_REQUIREMENT:_ Transcribe the entries below verbatim, beginning with the first line and continuing through the line that contains "Select radio button".

_DATA TO USE:_
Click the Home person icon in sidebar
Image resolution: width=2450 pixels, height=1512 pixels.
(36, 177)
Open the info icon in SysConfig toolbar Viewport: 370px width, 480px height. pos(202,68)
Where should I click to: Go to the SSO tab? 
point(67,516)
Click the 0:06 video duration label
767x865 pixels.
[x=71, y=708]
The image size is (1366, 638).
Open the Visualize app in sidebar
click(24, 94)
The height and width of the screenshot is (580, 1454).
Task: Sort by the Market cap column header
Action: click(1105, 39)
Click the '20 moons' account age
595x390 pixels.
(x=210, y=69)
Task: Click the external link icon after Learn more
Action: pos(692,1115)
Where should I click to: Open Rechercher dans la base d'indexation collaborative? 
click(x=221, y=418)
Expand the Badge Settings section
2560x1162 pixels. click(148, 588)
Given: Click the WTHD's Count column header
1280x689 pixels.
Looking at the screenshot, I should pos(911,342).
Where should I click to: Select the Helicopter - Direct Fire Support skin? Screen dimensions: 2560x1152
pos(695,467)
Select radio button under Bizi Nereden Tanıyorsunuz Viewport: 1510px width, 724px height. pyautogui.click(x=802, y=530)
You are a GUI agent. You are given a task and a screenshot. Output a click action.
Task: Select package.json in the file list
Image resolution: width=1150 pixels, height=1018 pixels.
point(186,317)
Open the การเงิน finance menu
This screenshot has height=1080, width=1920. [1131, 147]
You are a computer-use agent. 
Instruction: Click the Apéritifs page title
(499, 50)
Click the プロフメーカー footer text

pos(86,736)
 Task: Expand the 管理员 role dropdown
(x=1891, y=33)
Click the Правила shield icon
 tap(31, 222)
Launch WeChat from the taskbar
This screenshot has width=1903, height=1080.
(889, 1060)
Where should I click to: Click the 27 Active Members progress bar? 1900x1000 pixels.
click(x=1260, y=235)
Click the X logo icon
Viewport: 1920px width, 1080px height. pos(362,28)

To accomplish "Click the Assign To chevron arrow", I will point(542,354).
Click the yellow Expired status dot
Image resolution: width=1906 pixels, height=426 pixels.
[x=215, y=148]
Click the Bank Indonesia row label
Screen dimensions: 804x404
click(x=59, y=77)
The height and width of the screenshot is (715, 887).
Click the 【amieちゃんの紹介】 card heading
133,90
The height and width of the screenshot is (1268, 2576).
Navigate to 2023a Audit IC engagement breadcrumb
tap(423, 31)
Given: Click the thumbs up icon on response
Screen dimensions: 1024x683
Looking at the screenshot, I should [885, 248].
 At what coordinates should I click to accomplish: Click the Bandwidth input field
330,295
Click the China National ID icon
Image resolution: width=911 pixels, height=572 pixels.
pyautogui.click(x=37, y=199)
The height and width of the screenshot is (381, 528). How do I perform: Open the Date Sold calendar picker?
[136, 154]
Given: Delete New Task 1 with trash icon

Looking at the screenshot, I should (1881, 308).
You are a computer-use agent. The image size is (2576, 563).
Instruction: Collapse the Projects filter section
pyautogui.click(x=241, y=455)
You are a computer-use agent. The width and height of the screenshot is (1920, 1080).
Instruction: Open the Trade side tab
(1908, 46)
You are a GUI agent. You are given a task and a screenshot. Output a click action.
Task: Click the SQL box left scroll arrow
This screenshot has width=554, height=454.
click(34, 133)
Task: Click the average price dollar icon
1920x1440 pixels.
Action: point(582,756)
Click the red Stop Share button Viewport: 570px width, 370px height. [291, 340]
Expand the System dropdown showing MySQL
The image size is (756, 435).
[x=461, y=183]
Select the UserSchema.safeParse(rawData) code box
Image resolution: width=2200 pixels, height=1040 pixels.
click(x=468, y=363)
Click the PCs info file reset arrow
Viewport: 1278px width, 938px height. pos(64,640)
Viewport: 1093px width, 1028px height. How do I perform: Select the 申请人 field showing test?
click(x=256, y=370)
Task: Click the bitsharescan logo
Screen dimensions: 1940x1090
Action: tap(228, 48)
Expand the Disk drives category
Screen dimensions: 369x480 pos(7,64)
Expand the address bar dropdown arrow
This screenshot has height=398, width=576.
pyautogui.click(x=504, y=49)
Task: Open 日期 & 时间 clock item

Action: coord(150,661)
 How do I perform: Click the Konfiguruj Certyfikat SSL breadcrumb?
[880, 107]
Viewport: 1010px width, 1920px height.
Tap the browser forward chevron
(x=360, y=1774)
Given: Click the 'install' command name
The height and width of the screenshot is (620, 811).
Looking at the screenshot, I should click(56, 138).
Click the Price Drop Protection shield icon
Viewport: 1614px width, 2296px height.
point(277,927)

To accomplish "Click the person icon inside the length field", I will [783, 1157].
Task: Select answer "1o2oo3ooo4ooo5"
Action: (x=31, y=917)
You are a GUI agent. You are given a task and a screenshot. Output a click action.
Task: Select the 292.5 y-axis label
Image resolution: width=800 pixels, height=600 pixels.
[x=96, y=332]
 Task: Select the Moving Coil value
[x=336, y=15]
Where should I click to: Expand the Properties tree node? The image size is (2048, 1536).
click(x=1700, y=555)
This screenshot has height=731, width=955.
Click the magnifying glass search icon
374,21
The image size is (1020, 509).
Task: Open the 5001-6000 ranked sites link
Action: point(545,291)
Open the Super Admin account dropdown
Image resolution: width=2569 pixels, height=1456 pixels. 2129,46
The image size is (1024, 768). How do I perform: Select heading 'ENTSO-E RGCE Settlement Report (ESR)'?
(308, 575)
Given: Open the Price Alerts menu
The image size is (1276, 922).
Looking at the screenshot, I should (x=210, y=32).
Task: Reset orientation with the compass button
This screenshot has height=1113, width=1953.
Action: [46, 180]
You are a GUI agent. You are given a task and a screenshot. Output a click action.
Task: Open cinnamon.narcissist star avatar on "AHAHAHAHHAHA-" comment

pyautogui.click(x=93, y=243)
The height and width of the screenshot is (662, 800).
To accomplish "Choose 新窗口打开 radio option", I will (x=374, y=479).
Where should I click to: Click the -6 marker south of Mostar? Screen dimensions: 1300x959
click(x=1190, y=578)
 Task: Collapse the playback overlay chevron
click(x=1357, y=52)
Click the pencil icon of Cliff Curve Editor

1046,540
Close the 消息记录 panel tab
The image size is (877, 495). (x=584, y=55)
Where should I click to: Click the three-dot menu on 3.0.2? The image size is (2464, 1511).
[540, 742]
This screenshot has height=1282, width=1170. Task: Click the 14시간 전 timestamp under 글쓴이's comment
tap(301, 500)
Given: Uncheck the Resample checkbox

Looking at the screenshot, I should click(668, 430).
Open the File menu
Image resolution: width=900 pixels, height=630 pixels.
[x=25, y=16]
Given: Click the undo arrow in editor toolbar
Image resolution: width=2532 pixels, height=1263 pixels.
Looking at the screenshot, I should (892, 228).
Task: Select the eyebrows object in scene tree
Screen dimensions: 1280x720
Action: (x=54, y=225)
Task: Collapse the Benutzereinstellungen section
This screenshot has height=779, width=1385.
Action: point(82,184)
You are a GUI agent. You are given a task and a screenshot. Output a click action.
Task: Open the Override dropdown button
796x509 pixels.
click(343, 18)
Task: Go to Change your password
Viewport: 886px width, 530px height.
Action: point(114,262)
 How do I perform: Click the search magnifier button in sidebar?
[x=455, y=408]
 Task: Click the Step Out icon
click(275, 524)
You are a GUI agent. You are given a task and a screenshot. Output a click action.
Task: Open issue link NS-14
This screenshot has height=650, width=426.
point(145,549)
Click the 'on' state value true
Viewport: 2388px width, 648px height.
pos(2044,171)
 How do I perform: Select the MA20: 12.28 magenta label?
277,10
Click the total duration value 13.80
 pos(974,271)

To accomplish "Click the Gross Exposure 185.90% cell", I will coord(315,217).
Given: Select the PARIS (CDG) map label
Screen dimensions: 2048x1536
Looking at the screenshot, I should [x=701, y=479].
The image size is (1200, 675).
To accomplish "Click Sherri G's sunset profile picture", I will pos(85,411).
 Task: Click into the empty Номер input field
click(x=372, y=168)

_ANSWER TO THE TASK:_
Click the Home person icon in sidebar
Image resolution: width=2450 pixels, height=1512 pixels.
(36, 177)
Open the info icon in SysConfig toolbar Viewport: 370px width, 480px height. pos(202,68)
Where should I click to: Go to the SSO tab? 
point(67,516)
Click the 0:06 video duration label
767x865 pixels.
[x=71, y=708]
The image size is (1366, 638).
Open the Visualize app in sidebar
click(24, 94)
The height and width of the screenshot is (580, 1454).
Task: Sort by the Market cap column header
Action: click(1105, 39)
Click the '20 moons' account age
595x390 pixels.
(x=210, y=69)
Task: Click the external link icon after Learn more
Action: pos(692,1115)
Where should I click to: Open Rechercher dans la base d'indexation collaborative? 
click(x=221, y=418)
Expand the Badge Settings section
2560x1162 pixels. click(148, 588)
Given: Click the WTHD's Count column header
1280x689 pixels.
Looking at the screenshot, I should pos(911,342).
Where should I click to: Select the Helicopter - Direct Fire Support skin? Screen dimensions: 2560x1152
pos(695,467)
Select radio button under Bizi Nereden Tanıyorsunuz Viewport: 1510px width, 724px height. pyautogui.click(x=802, y=530)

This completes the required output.